Acquisitions and spending
Disney has a proven track record of making great acquisitions that add significant value to its business. Last year's acquisition of Lucasfilm, which is known for its Star Wars franchise, was a $4 billion blockbuster. Years ago Disney acquired Pixar for more than $7 billion in stock, and then it picked up Marvel for roughly $4 billion in cash and stock. Both have provided excellent revenue streams and content, and Lucasfilm aims to deliver on the same level. Disney has also spent money wisely on its theme parks and resorts through two new cruise ships and three new area expansions at Disney World (and rumors of a new Star Wars expansion are being tossed around).
When Disney isn't spending money on smart acquisitions or expanding its products, it finds other ways ways to reward shareholders. Disney increased its annual dividend by 25% to $0.75 a share last December for a yield of about 1.16%. Disney has also unleashed its buyback program over the last few years, and it recently announced an extension to its share repurchase program to the tune of another 400 million shares. The program has significantly reduced the number of shares outstanding.
Further proof that Disney spends its money wisely can be found by looking at its consistently improving return on equity, assets, and margins -- which show management is able to turn cash spent into strong earnings.
The road ahead
Owning a company like Disney is a good idea for many reasons. It's a well-diversified company with multiple revenue streams. It's financially sound and is finding multiple avenues to reward investors through share buybacks and dividend increases. Disney's brand image is arguably one of America's strongest and most recognized, and that brand keeps people lining up at Disney theme parks even during tough times and enables the company to easily sell products in almost every aspect of a consumer's life -- be it through movies, games, toys, or vacation.
There's reason to be excited for the future, as Disney has plenty of blockbuster movies and shows in the works. Consider that its Marvel acquisition brought with it more than 5,000 characters for Disney's exclusive use. Or consider that S.H.I.E.L.D makes its debut on television this fall, further boosting revenue in Disney's most profitable business segment.

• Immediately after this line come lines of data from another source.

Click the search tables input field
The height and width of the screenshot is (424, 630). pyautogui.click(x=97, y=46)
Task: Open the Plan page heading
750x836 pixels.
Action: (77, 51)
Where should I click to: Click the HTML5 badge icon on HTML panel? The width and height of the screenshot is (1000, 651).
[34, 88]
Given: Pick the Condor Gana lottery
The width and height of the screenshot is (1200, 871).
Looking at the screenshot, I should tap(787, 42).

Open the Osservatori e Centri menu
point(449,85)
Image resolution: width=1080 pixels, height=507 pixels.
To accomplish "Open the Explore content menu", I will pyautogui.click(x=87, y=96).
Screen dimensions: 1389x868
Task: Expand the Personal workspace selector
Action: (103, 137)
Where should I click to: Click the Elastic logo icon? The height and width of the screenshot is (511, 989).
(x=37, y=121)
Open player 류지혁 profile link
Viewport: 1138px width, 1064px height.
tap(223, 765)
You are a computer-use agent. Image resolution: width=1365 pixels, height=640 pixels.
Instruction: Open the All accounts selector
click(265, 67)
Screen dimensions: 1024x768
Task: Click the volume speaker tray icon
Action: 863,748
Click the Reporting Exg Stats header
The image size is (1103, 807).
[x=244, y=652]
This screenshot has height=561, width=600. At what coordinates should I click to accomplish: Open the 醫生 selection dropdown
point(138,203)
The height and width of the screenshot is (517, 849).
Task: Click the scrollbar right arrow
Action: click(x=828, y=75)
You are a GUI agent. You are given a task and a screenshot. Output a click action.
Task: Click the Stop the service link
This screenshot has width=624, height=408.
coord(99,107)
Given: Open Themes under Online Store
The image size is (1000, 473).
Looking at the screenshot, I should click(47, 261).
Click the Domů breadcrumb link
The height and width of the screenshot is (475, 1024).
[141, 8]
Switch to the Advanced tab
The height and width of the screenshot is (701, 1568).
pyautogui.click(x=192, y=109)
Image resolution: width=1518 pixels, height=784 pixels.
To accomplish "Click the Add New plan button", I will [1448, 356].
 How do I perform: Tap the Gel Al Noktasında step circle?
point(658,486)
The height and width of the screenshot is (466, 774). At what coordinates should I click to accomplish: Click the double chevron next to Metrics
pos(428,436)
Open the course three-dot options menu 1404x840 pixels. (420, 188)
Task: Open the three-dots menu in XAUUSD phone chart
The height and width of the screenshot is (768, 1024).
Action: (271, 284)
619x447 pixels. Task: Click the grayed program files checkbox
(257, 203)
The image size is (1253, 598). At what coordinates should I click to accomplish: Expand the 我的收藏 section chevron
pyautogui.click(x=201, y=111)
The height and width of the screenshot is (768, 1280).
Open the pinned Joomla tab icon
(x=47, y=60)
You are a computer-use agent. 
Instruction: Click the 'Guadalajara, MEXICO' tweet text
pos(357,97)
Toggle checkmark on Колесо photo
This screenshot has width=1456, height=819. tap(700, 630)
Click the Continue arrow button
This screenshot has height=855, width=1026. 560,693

There will always be competition from the likes of Time Warner, or even Fox, but there is no reason to believe Disney won't keep its success story going. Disney's revenue and profit will grow so long as it continues to write compelling stories for its vast amount of characters and expands its use of acquisitions through television and consumer products. There's even room for international growth: Disney plans to open a theme park in Shanghai by 2016. Rarely can you get a company so well-branded, diverse, and profitable with so much remaining potential. For those reasons, Disney still looks like an attractive investment today.
Fool contributor Daniel Miller has no position in any stocks mentioned. The Motley Fool recommends Walt Disney. The Motley Fool owns shares of Walt Disney. Try any of our Foolish newsletter services free for 30 days. We Fools may not all hold the same opinions, but we all believe that considering a diverse range of insights makes us better investors. The Motley Fool has a disclosure policy.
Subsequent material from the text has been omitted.